“Oh, no—why should we quarrel?”

“And you won’t look glum at my brother?”

“Why should I look glum at him? But, Mrs. Smith, I’ll do more than not looking glum at him. I do like you, and I do like your brother, and if I can in any moderate way assist him in his difficulties, let him tell me so.”

Soon after this, Mrs. Harold Smith went her way. Of course, she declared in a very strong manner that her brother could not think of accepting from Miss Dunstable any such pecuniary assistance as that offered—and, to give her her due, such was the feeling of her mind at the moment; but as she went to meet her brother and gave him an account of this interview, it did occur to her that possibly Miss Dunstable might be a better creditor than the Duke of Omnium for the Chaldicotes property.

CHAPTER XXV.

NON-IMPULSIVE.

It cannot be held as astonishing, that that last decision on the part of the giants in the matter of the two bishoprics should have disgusted Archdeacon Grantly. He was a politician, but not a politician as they were. As is the case with all exoteric men, his political eyes saw a short way only, and his political aspirations were as limited. When his friends came into office, that bishop bill, which as the original product of his enemies had been regarded by him as being so pernicious—for was it not about to be made law in order that other Proudies and such like might be hoisted up into high places and large incomes, to the terrible detriment of the Church?—that bishop bill, I say, in the hands of his friends, had appeared to him to be a means of almost national salvation. And then, how great had been the good fortune of the giants in this matter! Had they been the originators of such a measure they would not have had a chance of success; but now—now that the two bishops were falling into their mouths out of the weak hands of the gods, was not their success ensured? So Dr. Grantly had girded up his loins and marched up to the fight, almost regretting that the triumph would be so easy. The subsequent failure was very trying to his temper as a party man.
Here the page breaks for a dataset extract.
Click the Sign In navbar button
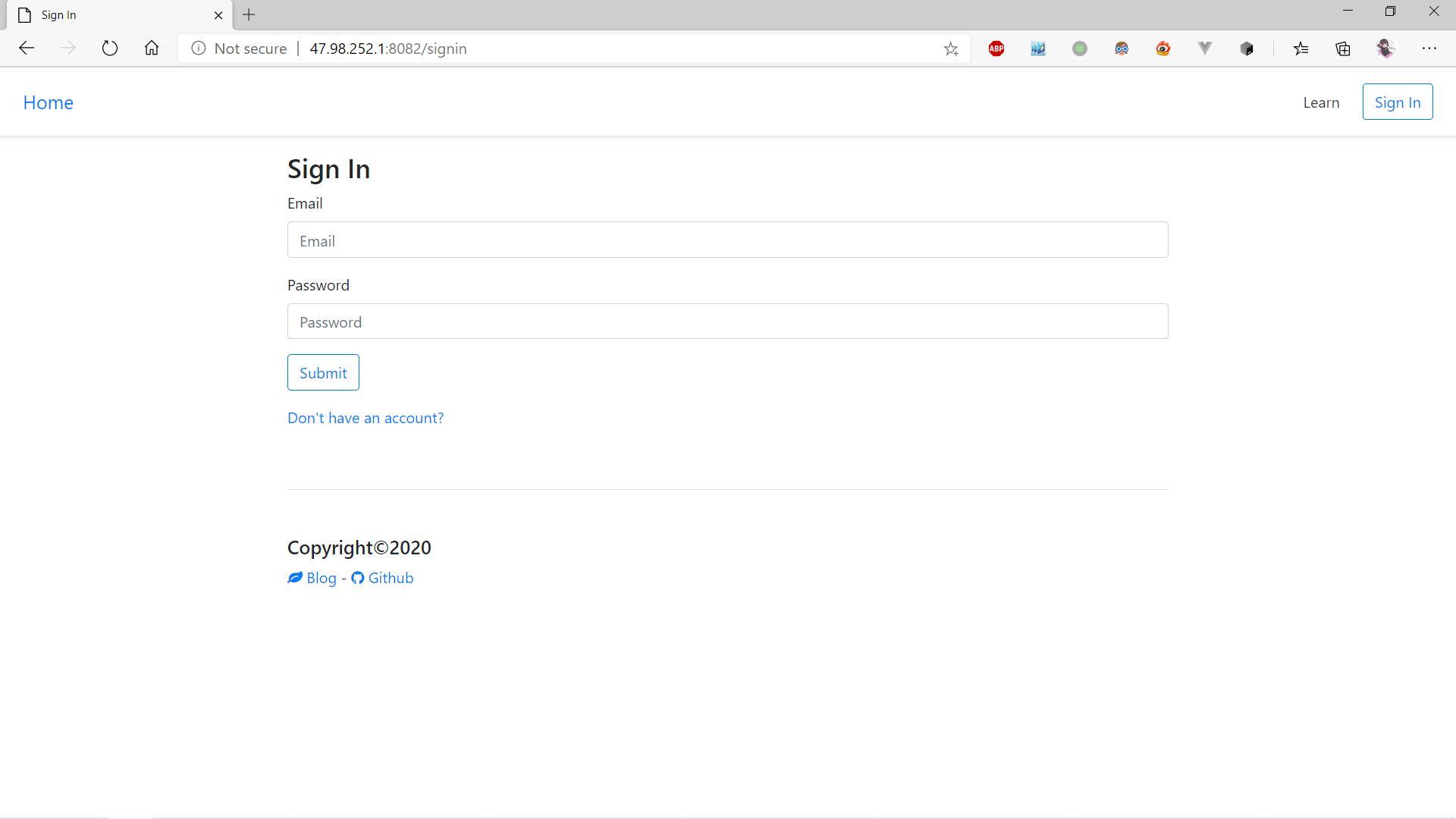This screenshot has width=1456, height=819. (1397, 102)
It always strikes me that the supporters of the Titans are in this respect much to be pitied. The giants themselves, those who are actually handling Pelion and breaking their shins over the lower rocks of Ossa, are always advancing in some sort towards the councils of Olympus. Their highest policy is to snatch some ray from heaven. Why else put Pelion on Ossa, unless it be that a furtive hand, making its way through Jove’s windows, may pluck forth a thunderbolt or two, or some article less destructive, but of manufacture equally divine? And in this consists the wisdom of the higher giants—that, in spite of their mundane antecedents, theories, and predilections, they can see that articles of divine manufacture are necessary. But then they never carry their supporters with them. Their whole army is an army of martyrs. “For twenty years I have stuck to them, and see how they have treated me!” Is not that always the plaint of an old giant-slave? “I have been true to my party all my life, and where am I now?” he says. Where, indeed, my friend? Looking about you, you begin to learn that you cannot describe your whereabouts. I do not marvel at that. No one finds himself planted at last in so terribly foul a morass, as he would fain stand still for ever on dry ground.

Dr. Grantly was disgusted; and although he was himself too true and thorough in all his feelings, to be able to say aloud that any Giant was wrong, still he had a sad feeling within his heart that the world was sinking from under him. He was still sufficiently exoteric to think that a good stand-up fight in a good cause was a good thing. No doubt he did wish to be Bishop of Westminster, and was anxious to compass that preferment by any means that might appear to him to be fair. And why not? But this was not the end of his aspirations. He wished that the giants might prevail in everything, in bishoprics as in all other matters; and he could not understand that they should give way on the very first appearance of a skirmish. In his open talk he was loud against many a god; but in his heart of hearts he was bitter enough against both Porphyrion and Orion.